My New Roommate
With a bizarre sexual fetish
A couple of weeks ago I was outside tending to my tiny garden-in-pots on the front porch of the apartment building. I also did some pruning of a nearby shrub. (I just can’t help myself.)
I only spent about half an hour “gardening” but the temperature was in the low one hundreds (Fahrenheit). Afterwards, I came inside, took off my shirt and stood directly in front of the air conditioner to cool off. After a while I felt a little tickling on my back. At first I thought it was my long hair. I just love it when my hair tickles my bare back. But it didn’t feel like my hair. It felt instead like a bug crawling up my back.
So I went over to the wall mirror and contorted myself in order to see what was on my back and to my surprise I saw a praying mantis crawling up to my shoulder.
How freaking cool is that?!
It wasn’t a full-grown praying mantis, though. It was a baby that was not longer than an inch. After much contortion that is not normal for an old fogey my age, I managed to get the praying mantis to climb into my hand. I then took it over to a particularly dense part of the jungle in my apartment and let it loose into the dense plant growth.
I have to admit that my apartment is a jungle. It’s a tiny apartment and I have around a hundred houseplants. Seriously, the plants are about to kick me out of my own home. I have a fear of waking up some morning dead having been strangled by all the plants.
I had a similar encounter last summer. I was in the bathroom doing my business when I spotted a baby praying mantis climbing up the shower wall. After I finished my business I caught the praying mantis in my hands and let it loose in my jungle. Sadly, I never saw it again.
I was afraid I would experience the same thing this year. I probably should have caught the praying mantis in a jar and gone outside to let it loose in its natural environment. But I did not. You see, whenever you live in a veritable jungle there will be little itty bitty bugs that mysteriously appear. I don’t know how it happens but it happens.
Well, praying mantises, like many humans, are carnivores. They eat little itty bitty bugs. I figured my near-out-of-control jungle could use a carnivore or two. So I let loose the praying mantis into my jungle, hoping that it would make itself at home.

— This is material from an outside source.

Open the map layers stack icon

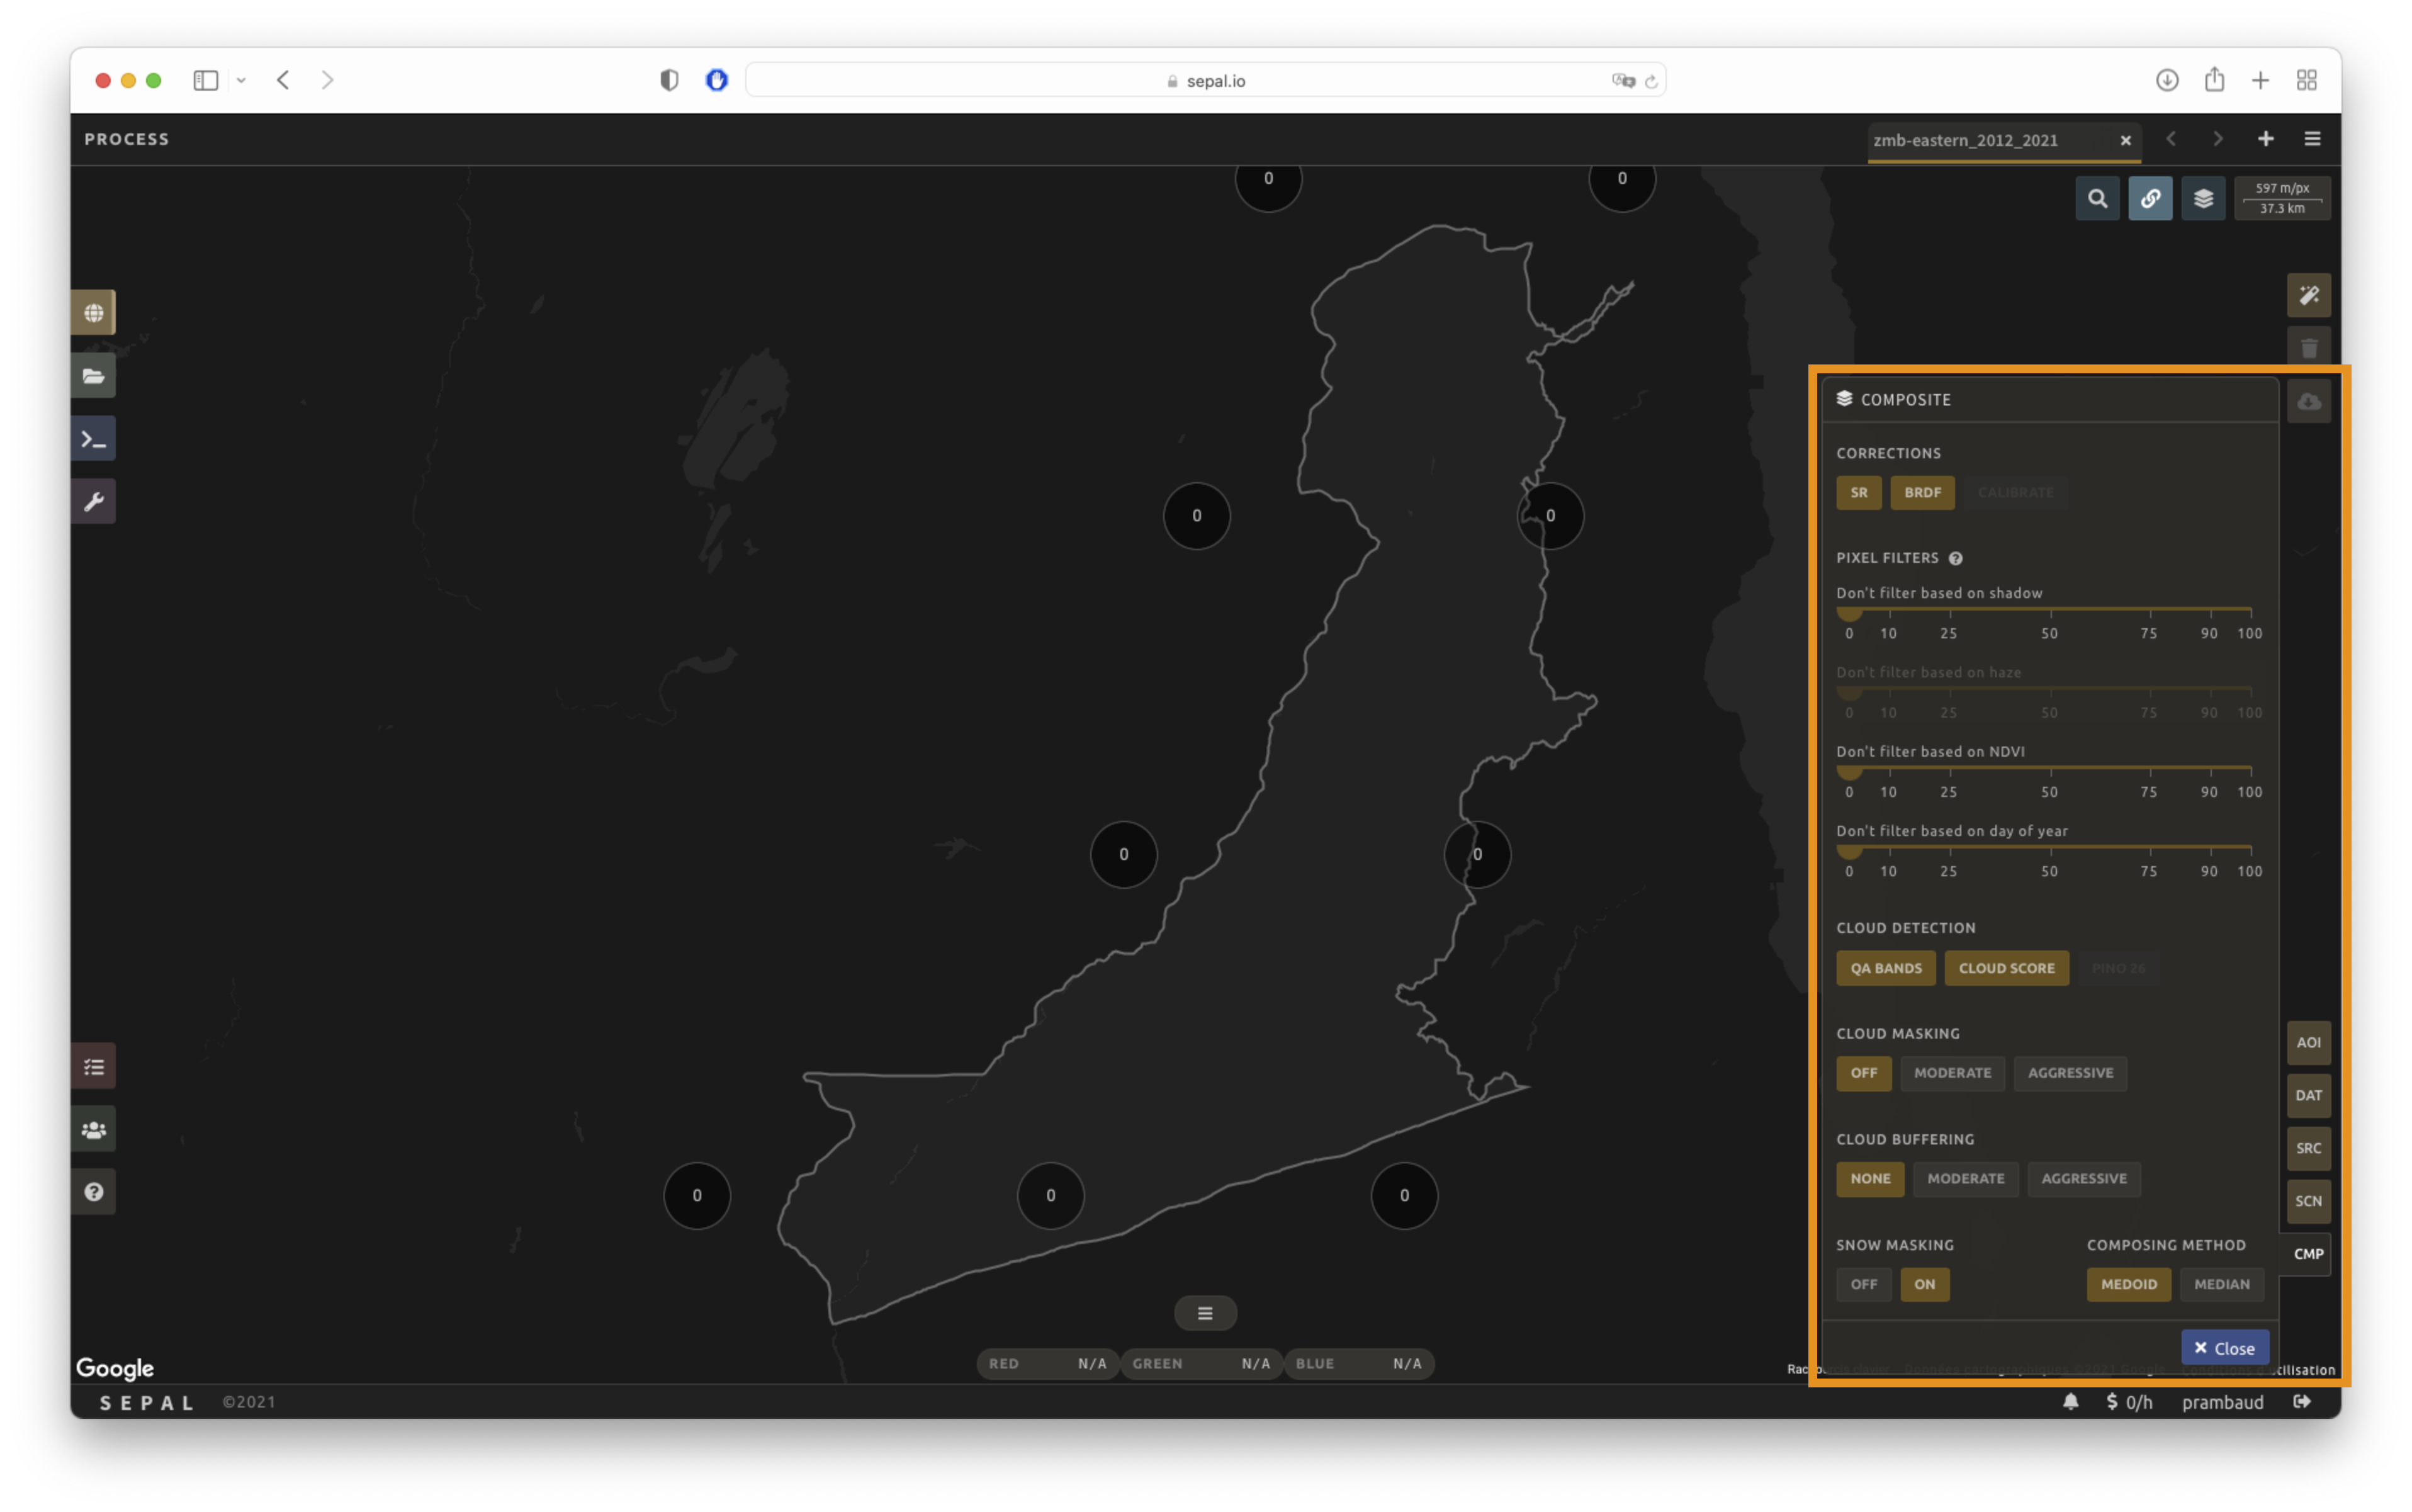pyautogui.click(x=2203, y=199)
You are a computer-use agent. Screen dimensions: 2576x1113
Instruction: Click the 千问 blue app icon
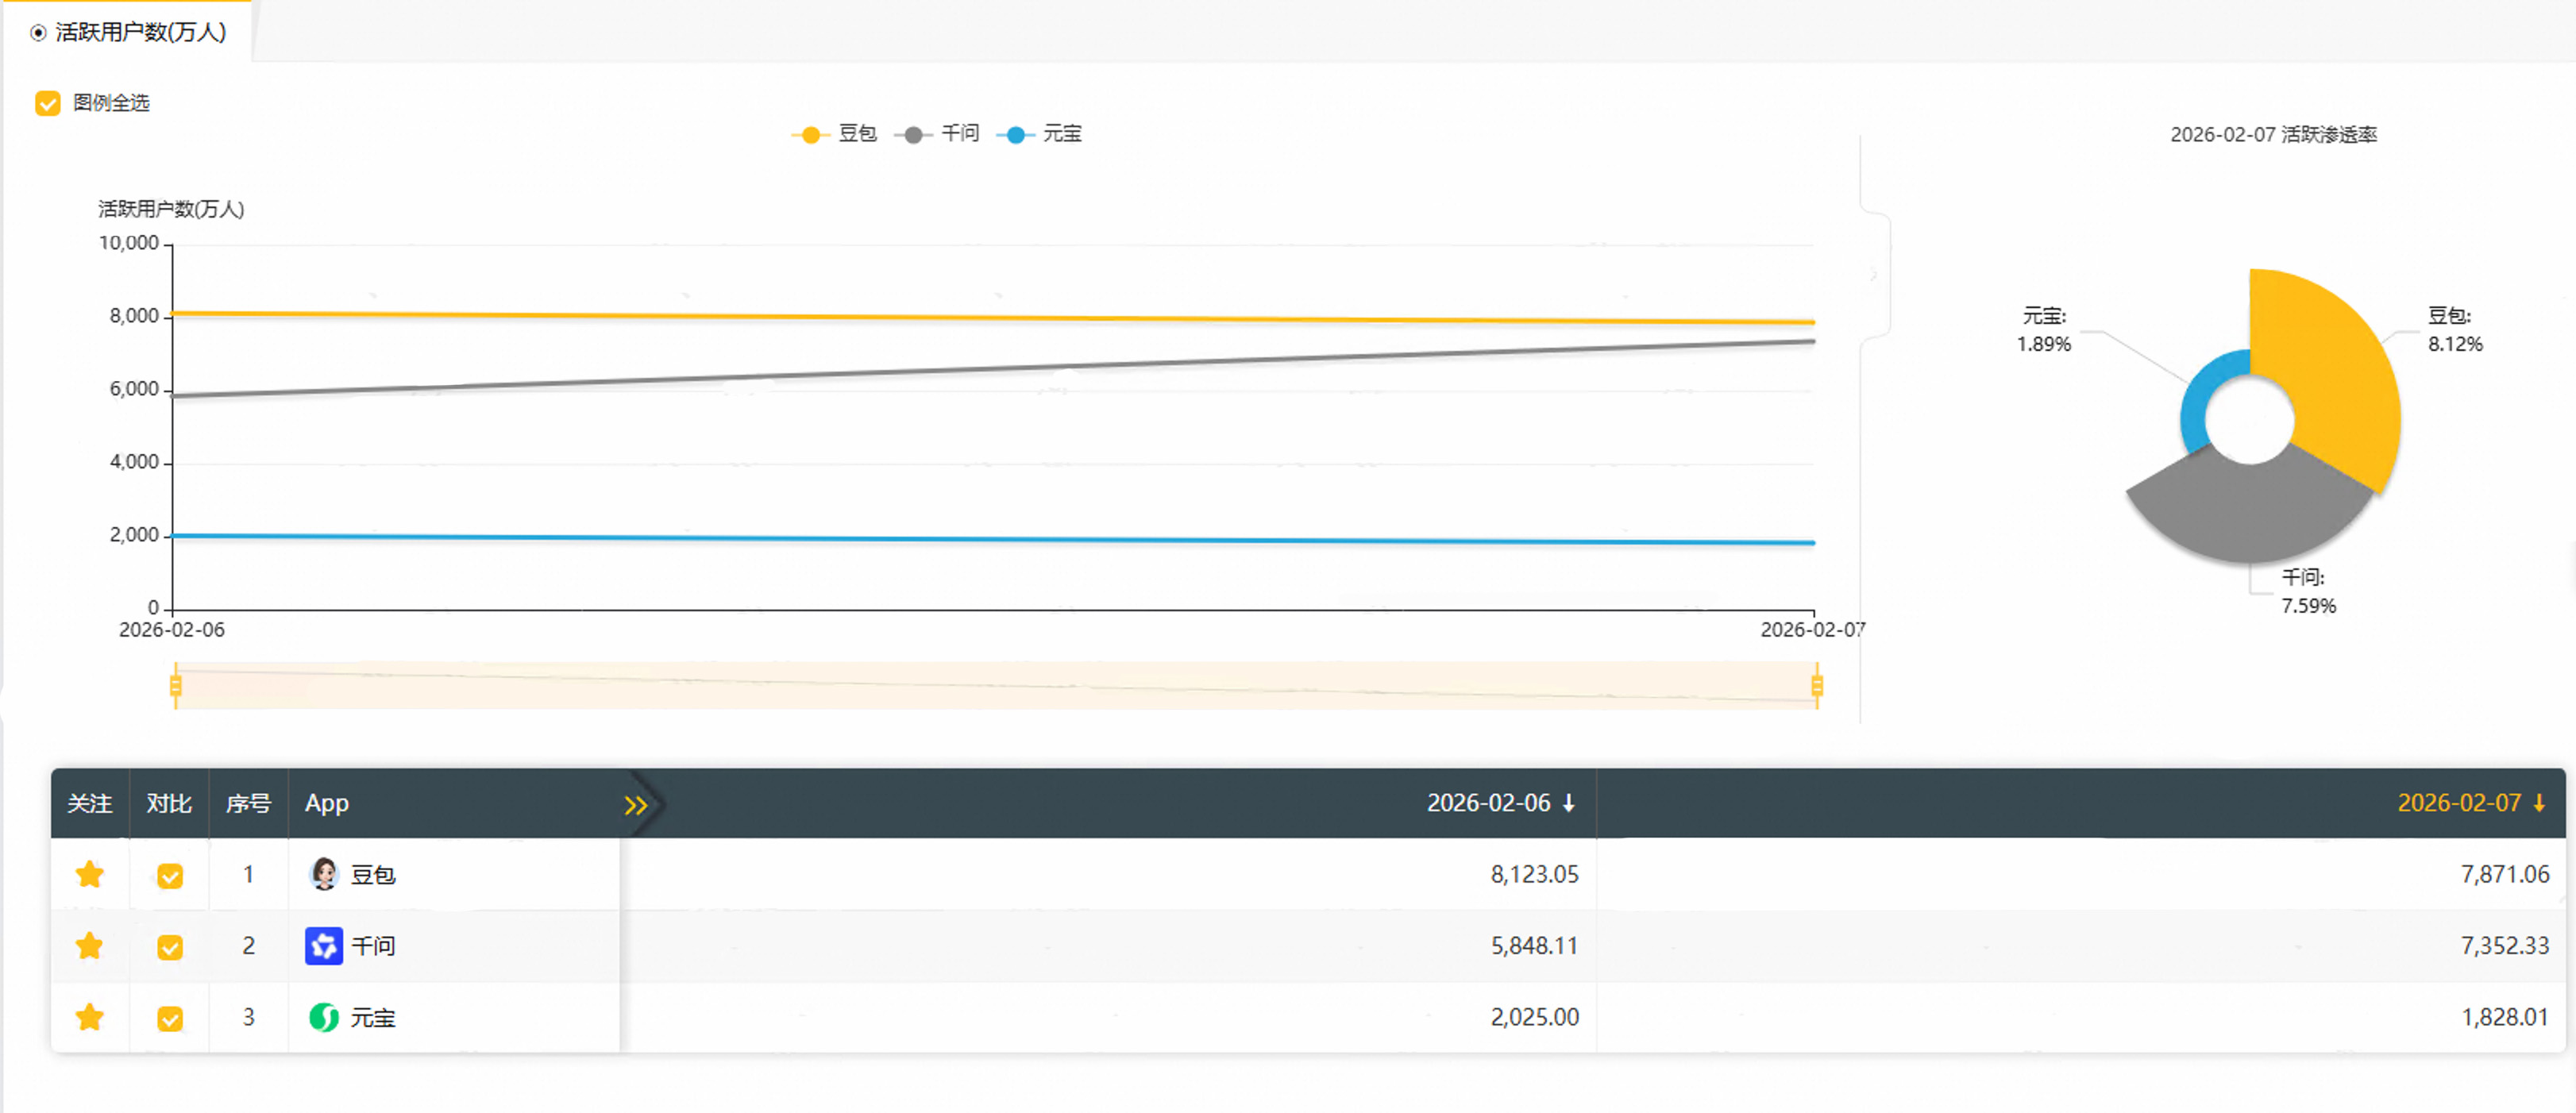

But I didn’t see it again until today.
I came home from spending the hot afternoon with my delightful granddaughters and I took off my shirt and stood in front of the air conditioner to cool off. After a while I glanced over at my kitchen counter and, lo and behold, there was the praying mantis casually walking across the counter.
And it had grown! It was now about an inch and a half long. This was good news because it had apparently found enough food in my jungle to not only survive but to grow! I was thrilled!
But it had managed to move from the densest part of my jungle all the way to the kitchen, the least jungley part of the apartment. So I scooped it up in my hands and moved it back into the heart of the jungle.
I placed it on my prize jade tree. I’m a jade tree freak. (Don’t tell anyone.) My most darling jade tree is about three feet tall with a trunk the circumference of which is equivalent to the forearm of a nine-year-old human. The tree is about seven years old and has been meticulously sculpted to be a work of art. I simply am incapable of living in an environment without jade trees. There are currently ten of them in my home. (Jade trees, by the way, are the official house-warming gift of the Chinese. They are considered to be good mojo.)
So I sat there for about twenty minutes just watching the praying mantis move on that tree. Praying mantises are incredibly beautiful sentient beings. I watched it move out to the very edge of a jade leaf and hold onto that leaf with its two back legs. Its front four legs would then flutter about in the air as though sensing how far away the next jade leaf was. Finally, it would jump over to that next leaf and then crawl about exploring. Who the hell needs Animal Planet when you can watch a praying mantis traverse a jade tree in the air conditioned comfort of one’s own home?
Of course, praying mantises have a rather disturbing sex life. After a male and female praying mantis couple fornicate the female immediately proceeds to kill and eat the male. The scary part of the life of every male praying mantis is that they will never have sex more than once in their entire life!
How would humankind change if every male human knew that they could never have sex more than once in their life? Seriously, how drastically would humankind change? Seriously!
That is one of the things I was thinking about as I watched this beautiful praying mantis traverse my jade tree. I am no biologist and have no idea how to determine the gender of a praying mantis. Surely it was the only praying mantis in my apartment. If it was a male praying mantis that would mean that it had the possibility of living a long, healthy life. If it was a female praying mantis that meant that it would never be able to create a progeny of praying mantises; no infestation of praying mantises. (Please, please excuse me for using the word, “infestation.” I am not a Republican.)
I have known at least a couple of female humans who were very much like female praying mantises but luckily I survived. So I have always felt an affinity to male praying mantises. If this praying mantis is a male and facing the prospect of never having sex again then my apartment may be the perfect place for it to be.
Anyway, I now have a new roommate in my apartment. I don’t know if I will ever see it again as it disappears into my jungle but I feel really good knowing that it is there. I actually feel better than I ever have about a bug living in my home. I send it my love.